代写 ruby concurrency operating system graph network OpenGL GLIDING IN SPACE

GLIDING IN SPACE
Assignment for all students of Systems, Networks and Concurrency 2019
This is a carefully evaluated and marked assignment. Thus extra care is expected on all levels.
Overview
Coordinating behaviours and resources in a concurrent and distributed way is at the heart of this course. The background this year is a swarm of physical vehicles in 3-d space.
The code framework which will model and simulate a swarm of vehicles showing default behav- iours which keep them in motion, together as well as collision-free is provided to you. All vehi- cles have a local “charge” to keep them “alive”. For physical reasons yet unknown, the vehicles replenish their charge to full by passing “energy globes” in close proximity. Vehicles which run out of charge mysteriously disappear. Vehicles constantly consume a little bit of energy to keep their on-board systems running, and consume more substantial amounts of energy when ac- celerating or decelerating.
Sensors, Actuators &
Communication
Each vehicles is operated by a dedicated task which has access to local sensors, com- munication interfaces and actuators.
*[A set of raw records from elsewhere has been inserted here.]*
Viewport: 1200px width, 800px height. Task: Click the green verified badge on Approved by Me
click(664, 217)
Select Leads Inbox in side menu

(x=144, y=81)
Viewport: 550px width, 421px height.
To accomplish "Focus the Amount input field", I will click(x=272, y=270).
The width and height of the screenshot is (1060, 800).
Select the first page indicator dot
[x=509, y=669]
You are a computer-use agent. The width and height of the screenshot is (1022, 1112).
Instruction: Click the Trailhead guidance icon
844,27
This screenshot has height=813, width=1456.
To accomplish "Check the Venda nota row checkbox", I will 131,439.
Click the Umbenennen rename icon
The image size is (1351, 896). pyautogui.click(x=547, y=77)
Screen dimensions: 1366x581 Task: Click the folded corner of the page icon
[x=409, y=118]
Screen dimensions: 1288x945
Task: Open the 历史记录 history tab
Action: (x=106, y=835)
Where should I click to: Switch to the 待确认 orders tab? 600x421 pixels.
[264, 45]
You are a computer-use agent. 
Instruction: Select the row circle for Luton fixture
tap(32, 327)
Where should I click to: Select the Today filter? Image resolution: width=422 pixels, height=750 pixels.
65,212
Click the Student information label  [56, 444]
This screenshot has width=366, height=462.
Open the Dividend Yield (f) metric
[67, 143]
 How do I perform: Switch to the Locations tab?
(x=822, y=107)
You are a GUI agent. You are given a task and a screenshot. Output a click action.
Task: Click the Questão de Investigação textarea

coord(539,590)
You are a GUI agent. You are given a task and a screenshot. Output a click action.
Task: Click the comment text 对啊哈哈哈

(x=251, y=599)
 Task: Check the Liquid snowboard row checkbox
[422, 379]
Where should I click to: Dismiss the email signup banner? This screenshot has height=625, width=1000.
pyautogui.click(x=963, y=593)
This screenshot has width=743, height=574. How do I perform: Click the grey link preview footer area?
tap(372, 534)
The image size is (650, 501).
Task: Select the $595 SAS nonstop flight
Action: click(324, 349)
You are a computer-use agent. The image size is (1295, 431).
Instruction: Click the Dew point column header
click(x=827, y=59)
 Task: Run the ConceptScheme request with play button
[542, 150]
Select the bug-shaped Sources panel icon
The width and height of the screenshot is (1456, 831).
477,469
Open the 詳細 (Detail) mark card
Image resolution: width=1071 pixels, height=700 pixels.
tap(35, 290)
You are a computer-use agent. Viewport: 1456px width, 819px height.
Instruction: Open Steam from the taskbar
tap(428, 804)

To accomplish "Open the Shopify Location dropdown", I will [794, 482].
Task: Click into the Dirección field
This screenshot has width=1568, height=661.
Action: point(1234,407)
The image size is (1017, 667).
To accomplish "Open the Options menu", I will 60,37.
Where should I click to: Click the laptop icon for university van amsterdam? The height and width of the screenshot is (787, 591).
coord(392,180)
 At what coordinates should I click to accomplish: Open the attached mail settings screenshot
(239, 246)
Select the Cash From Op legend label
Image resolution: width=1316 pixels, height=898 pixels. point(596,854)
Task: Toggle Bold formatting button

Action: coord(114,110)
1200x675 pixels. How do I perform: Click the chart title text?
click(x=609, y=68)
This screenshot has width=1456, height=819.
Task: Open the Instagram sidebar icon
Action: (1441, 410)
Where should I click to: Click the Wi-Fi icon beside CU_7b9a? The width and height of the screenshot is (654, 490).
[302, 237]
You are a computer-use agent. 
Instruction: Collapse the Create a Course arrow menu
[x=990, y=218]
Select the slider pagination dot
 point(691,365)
The sensors include position, velocity and
acceleration as well as current charge. If the
vehicle is close enough to one or multiple en-
ergy globes to utilize them, the sensors also
display the position and current velocity of all close energy globes.
The actuator system consists of setting an absolute destination position and throttle value. The underlying cruise control systems automatically handles the steering and acceleration. Once the destination point has been reached the throttle automatically switches back to idle which means that default swarming behaviour takes over. The vehicles do not slow down when ap- proaching the destination point and rather pass through the destination point. This helps to keep the controls fluent and the vehicles in motion. Collision avoidance reflexes are always ac- tive and prevent vehicles from crashing into each other. Note that destinations might become unreachable, if multiple vehicles are bound for the same destination.
The vehicles are also equipped with a message passing system which allows to broadcast a message which will be received by all vehicles in close proximity. This is asynchronous and there is no feedback whether any message has been received by any vehicle – unless another vehicle actively sends a message in response of course.
Finally there is also a function which allows direct access to the underlying, secret clock of the world. Wait_For_Next_Physics_Update will put the task to sleep until anything actually hap- pened (which includes communication). This relieves the vehicles from busy waiting on the world to change.
All the above controls are found in Sources/Vehicle_Interface/vehicle_interface.ads. 1 | ANU College of Engineering and Computer Science September 2019

The Animation
The provided graphical animation of the swarm offers third person views as well as the view from one of the vehicles while it is passing through the swarm. The communication range can be visualized by drawing connecting lines between all vehicles which are currently in commu- nication range. The colours represent their charging state as well as the control state. Turquoise vehicles are currently following their swarming instincts are not explicitly controlled by the as- sociated task. The colour saturation reflects the level of charge. Once vehicles go into manual control (throttle and destination is set) they turn to a more red colour schema. The energy globe(s) are dark ruby coloured spheres.
Design Constraints
The final solution which is requested from you should be deployable on actual vehicles. Hence
only the provided interfaces to physical sensors and forms of communications are allowed. “Looking underneath the hood” is still encouraged of course if you want to see how such a
simulation can be implemented on a computer system. Bypassing the provided interfaces and using information from inside the simulator is obviously counterproductive for any future physi- cal deployment and hence not allowed. Nevertheless the first stage of the assignment will allow you to introduce additional means of communication which can not necessarily be physically implemented.
Timing Constraints
All calculations inside the vehicle tasks have an implicit deadline given by the update from the underlying physics engine. This deadline is not hard as seen by the local tasks, yet many tasks overrunning this deadline concurrently will slow down the simulator. Simulated time is not af- fected by this – only the update time intervals will become larger.
Design Goals
The overall design goal is to keep as many vehicles alive as possible for as long as possible. As energy globes can only be discovered locally, communication is required, as well as coordina- tion between the vehicles as all swarm members heading for the some destination at the same time will not lead to many of them making it there.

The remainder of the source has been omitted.